Texto fornecido:

+ + + + +

ARNALDO JABOR*
Como pode o mundo achar
o carnaval uma loucura,
este mundo irracional de
homens-bomba e drones?
Todo ano minha coluna sai na terça-feira
de carnaval. Não há outro assunto que possa suplantar a espantosa festa popular
e acabo me repetindo. Eu andava irritado com a folia anual. Cheguei a dizer que
o chamado "tríduo momesco" - como falavam os cronistas d'antanho - tinha virado
uma calamidade pública. Mas, nos últimos dias, vendo as massas pulando nas ruas
de Salvador, Recife e Rio, fiquei pensando: como é que pode? O que faz milhares
de foliões se jogarem nas ruas como estouros de boiadas, o que será que provoca
tanta fome de samba, de riso, de porres, de sexo em flor? Este ano, há blocos
que congregam mais de 400 mil participantes, 400 mil dançando na orla do Rio, em
um delirante comício de felicidade.
Olhei de perto um infinito rio de gente pulando
na beira-mar, até sem ouvir mais a música que guiava os foliões, como uma
locomotiva sonora. Houve uma mudança, sem dúvida.
Lembro-me do tempo recente em que todos
reclamavam do "fim do carnaval", reduzido às alegorias luxuosas das escolas sob
um elegante desprezo das elites. Lembro das primeiras damas da ditadura
rebolando no camarote, d. Yolanda Costa e Silva ou d. Dulce Figueiredo, enquanto
o carnaval de rua no Rio minguava, com mascarados solitários e escassos
bloquinhos na avenida, restando apenas os "Clovis" de Santa Cruz com a tradição
do passado. O carnaval oficial tinha virado um produto de mercado, um
merchandising de bicheiros, uma festa para voyeurs, para turistas, inclusive
para brasileiros - turistas de si mesmos.
Mesmo depois da ditadura, seria impossível ver
esses imensos rios que passam em nossas vidas. Era impossível a alegria popular
com 2 mil por cento de inflação ao ano, no fim da década de 80. Creio mesmo que
essa enchente de povo se forma a partir da estabilização da economia em 94 e da
maré em nossa direção, com o capital internacional dirigido aos países
emergentes. Aos poucos, o País retomou sua autoestima e, especialmente no Rio,
ela cresce nos últimos tempos, com o melhor controle da criminalidade e com o
fim dos governos sórdidos que jogaram a cidade no buraco.

+ + + + +

Entradas brutas:
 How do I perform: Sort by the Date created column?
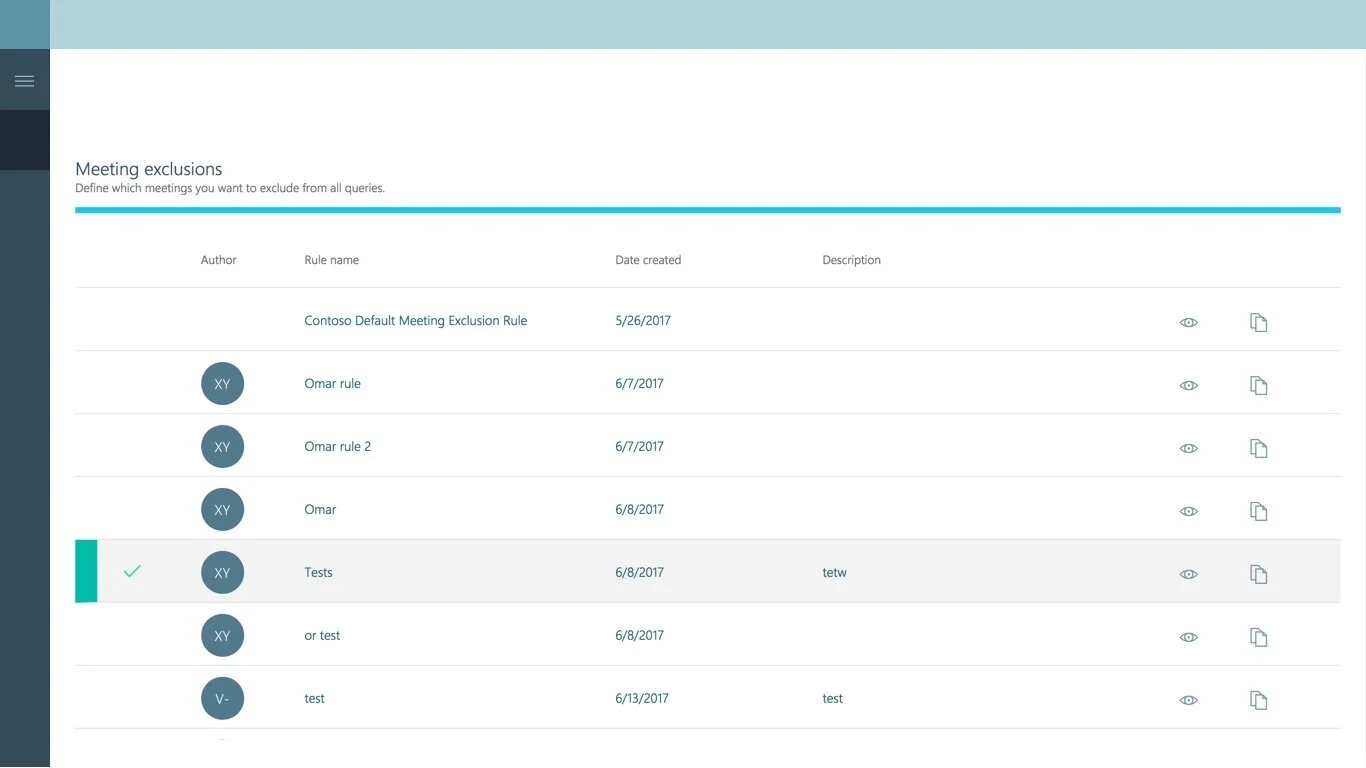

+ + + + +

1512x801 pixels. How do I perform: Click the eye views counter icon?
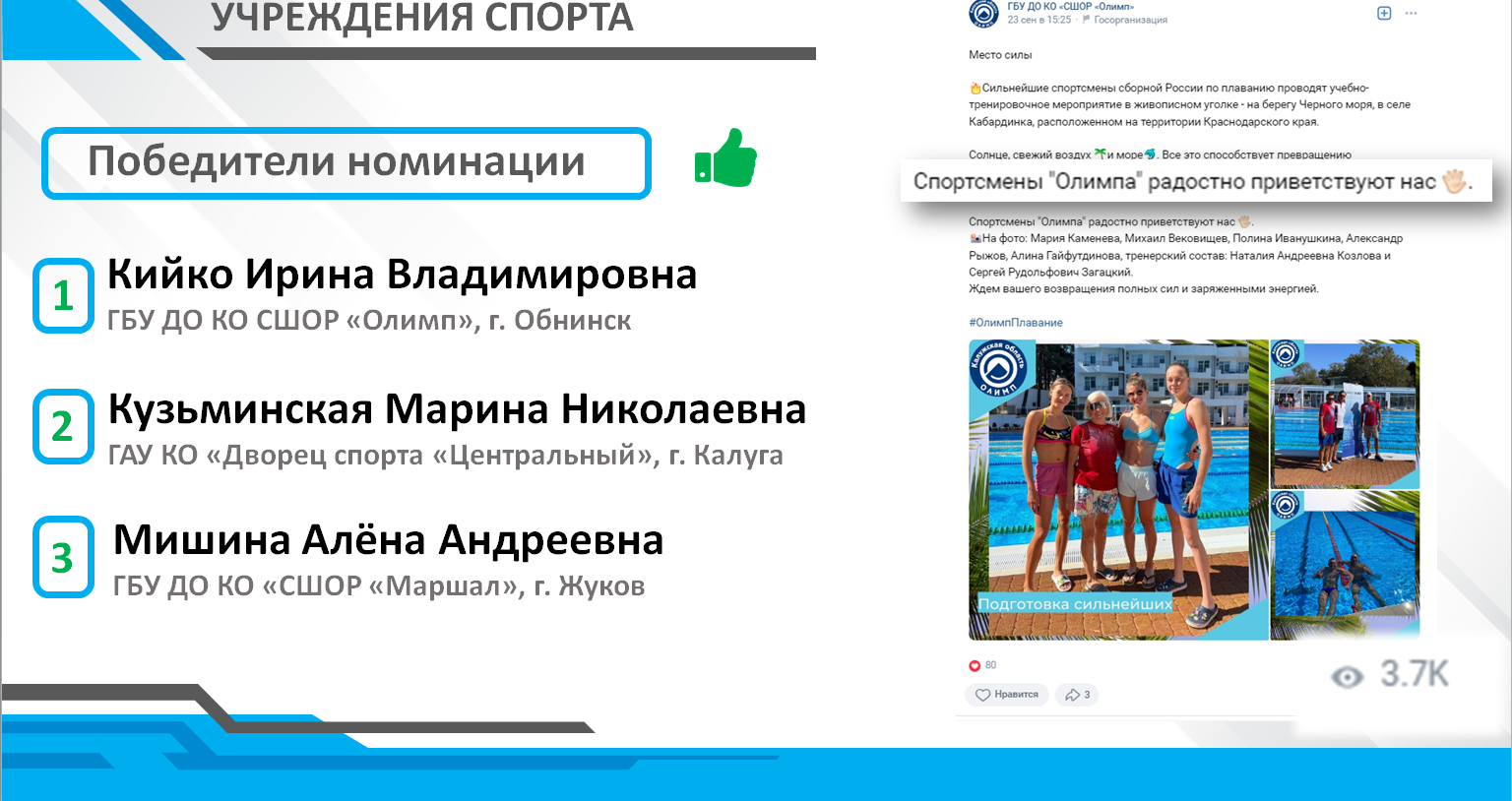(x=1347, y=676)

+ + + + +

Problema proposto:
Reescreva de forma mais concisa o parágrafo do texto fornecido que começa com "Mesmo depois da ditadura", mantendo suas informações principais. Não é preciso consultar as entradas.

Resposta escrita:
Mesmo após a ditadura, esses enormes rios de gente não seriam possíveis, pois no fim da década de 80 a inflação de 2 mil por cento ao ano impedia a alegria popular. Essa enchente de povo teria se formado com a estabilização da economia em 94 e com o capital internacional dirigido aos países emergentes. Aos poucos, o País recuperou a autoestima, que cresce no Rio nos últimos tempos graças ao melhor controle da criminalidade e ao fim dos governos sórdidos que afundaram a cidade.